Stored items
------

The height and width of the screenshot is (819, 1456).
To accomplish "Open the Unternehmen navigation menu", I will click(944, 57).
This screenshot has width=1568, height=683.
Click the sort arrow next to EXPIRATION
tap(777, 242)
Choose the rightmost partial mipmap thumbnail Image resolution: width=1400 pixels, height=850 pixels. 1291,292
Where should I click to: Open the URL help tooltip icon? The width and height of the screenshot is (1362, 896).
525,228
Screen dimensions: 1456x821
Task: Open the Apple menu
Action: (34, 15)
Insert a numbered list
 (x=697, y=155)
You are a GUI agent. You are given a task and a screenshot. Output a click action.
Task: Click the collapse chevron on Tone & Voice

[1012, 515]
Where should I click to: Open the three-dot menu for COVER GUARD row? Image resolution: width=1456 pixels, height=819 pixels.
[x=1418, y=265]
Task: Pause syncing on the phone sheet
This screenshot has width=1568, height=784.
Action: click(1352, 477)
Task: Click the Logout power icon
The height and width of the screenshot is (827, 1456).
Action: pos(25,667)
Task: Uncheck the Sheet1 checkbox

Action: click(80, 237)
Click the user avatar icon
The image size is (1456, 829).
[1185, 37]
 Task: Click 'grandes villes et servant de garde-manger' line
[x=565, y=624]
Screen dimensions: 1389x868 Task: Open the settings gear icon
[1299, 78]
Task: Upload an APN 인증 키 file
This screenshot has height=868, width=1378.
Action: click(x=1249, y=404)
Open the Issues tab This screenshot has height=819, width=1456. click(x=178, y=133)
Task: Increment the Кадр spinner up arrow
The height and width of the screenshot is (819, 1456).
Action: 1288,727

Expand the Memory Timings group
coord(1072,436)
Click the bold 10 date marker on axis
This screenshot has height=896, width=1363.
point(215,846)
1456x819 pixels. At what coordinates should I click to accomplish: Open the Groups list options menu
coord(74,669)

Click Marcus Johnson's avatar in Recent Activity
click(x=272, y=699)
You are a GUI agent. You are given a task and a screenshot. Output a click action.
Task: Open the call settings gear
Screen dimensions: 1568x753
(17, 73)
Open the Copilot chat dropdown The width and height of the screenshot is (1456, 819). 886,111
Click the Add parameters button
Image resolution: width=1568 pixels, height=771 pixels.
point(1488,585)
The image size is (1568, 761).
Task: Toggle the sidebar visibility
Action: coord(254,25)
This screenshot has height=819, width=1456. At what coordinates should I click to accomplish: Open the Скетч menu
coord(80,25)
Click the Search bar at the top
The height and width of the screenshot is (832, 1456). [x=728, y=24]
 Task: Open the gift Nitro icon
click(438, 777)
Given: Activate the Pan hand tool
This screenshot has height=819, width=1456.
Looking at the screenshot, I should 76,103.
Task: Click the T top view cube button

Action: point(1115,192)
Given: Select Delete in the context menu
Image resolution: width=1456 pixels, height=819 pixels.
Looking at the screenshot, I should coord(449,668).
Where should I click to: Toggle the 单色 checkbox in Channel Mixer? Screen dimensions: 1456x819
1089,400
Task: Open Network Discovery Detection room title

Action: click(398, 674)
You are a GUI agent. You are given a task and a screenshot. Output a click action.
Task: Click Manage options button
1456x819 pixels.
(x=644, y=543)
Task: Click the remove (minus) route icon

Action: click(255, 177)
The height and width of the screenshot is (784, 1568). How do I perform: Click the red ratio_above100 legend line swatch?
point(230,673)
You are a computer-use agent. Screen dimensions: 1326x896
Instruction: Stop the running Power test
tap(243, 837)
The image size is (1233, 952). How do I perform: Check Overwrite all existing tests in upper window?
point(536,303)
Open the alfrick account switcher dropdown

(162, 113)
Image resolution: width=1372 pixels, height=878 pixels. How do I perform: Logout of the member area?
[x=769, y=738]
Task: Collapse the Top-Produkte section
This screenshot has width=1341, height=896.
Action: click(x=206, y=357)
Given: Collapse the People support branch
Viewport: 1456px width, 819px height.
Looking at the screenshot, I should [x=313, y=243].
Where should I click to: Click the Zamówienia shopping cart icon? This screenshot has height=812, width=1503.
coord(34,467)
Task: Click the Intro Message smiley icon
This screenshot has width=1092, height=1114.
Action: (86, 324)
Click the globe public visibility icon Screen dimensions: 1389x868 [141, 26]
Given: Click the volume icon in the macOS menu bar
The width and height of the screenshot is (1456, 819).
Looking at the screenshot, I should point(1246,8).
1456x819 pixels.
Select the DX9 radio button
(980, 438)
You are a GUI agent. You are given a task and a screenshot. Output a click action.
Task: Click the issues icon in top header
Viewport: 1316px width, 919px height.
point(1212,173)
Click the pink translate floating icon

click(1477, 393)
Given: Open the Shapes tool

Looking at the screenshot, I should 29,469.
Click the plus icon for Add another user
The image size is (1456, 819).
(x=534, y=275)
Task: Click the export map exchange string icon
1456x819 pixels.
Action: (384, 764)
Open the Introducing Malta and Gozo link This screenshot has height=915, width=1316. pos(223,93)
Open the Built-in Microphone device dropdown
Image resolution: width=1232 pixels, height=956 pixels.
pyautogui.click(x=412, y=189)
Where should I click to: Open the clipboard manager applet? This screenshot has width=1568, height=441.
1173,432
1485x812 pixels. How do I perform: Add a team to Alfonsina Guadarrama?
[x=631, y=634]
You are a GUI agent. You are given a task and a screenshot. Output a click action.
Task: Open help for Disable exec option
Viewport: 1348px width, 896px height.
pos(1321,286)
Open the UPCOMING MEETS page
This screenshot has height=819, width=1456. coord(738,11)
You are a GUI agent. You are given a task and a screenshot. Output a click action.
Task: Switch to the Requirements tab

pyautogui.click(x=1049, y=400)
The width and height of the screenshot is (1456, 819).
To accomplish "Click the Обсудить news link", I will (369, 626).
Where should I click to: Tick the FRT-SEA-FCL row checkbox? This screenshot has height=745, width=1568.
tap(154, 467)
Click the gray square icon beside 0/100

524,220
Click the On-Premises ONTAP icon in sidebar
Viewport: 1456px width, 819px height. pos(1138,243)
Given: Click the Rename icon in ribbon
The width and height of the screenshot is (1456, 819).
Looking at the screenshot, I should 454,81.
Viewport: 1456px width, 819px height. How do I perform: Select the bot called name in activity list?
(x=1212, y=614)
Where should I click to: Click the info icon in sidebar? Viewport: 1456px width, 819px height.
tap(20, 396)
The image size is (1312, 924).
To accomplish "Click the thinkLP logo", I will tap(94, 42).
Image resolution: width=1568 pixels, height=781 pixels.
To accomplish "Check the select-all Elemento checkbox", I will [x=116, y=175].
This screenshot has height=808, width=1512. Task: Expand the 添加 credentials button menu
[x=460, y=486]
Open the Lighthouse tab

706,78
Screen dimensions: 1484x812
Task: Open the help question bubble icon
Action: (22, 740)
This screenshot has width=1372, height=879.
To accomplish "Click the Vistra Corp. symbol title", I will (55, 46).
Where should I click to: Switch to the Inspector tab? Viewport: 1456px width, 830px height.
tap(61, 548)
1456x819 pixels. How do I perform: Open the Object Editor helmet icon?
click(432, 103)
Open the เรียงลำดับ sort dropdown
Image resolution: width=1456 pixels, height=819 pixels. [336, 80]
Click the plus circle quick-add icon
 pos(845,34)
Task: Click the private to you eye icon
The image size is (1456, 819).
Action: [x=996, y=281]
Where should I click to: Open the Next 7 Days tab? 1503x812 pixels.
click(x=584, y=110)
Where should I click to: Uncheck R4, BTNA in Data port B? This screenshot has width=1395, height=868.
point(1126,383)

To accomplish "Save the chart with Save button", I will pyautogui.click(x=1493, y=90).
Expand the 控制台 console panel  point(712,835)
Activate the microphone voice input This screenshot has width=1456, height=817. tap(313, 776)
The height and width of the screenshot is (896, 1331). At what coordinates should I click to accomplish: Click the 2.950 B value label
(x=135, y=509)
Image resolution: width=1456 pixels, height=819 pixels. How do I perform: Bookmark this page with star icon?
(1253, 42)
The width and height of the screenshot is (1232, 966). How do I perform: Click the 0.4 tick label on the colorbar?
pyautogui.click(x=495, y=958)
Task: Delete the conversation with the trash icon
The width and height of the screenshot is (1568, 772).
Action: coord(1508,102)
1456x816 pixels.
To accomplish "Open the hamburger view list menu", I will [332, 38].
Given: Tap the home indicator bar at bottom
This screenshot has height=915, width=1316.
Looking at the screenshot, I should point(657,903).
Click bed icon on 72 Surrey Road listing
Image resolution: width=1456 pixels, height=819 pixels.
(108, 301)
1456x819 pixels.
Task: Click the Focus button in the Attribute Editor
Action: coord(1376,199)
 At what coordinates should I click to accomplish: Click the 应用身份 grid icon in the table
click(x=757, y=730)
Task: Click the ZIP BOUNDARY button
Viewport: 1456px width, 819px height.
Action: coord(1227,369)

------

■ **EXERCISE DIRECTIONS**
Each line of the entries above that contains "link" must be copied into the answer.

■ **TASK RESPONSE**
Open the Introducing Malta and Gozo link This screenshot has height=915, width=1316. pos(223,93)
To accomplish "Click the Обсудить news link", I will (369, 626).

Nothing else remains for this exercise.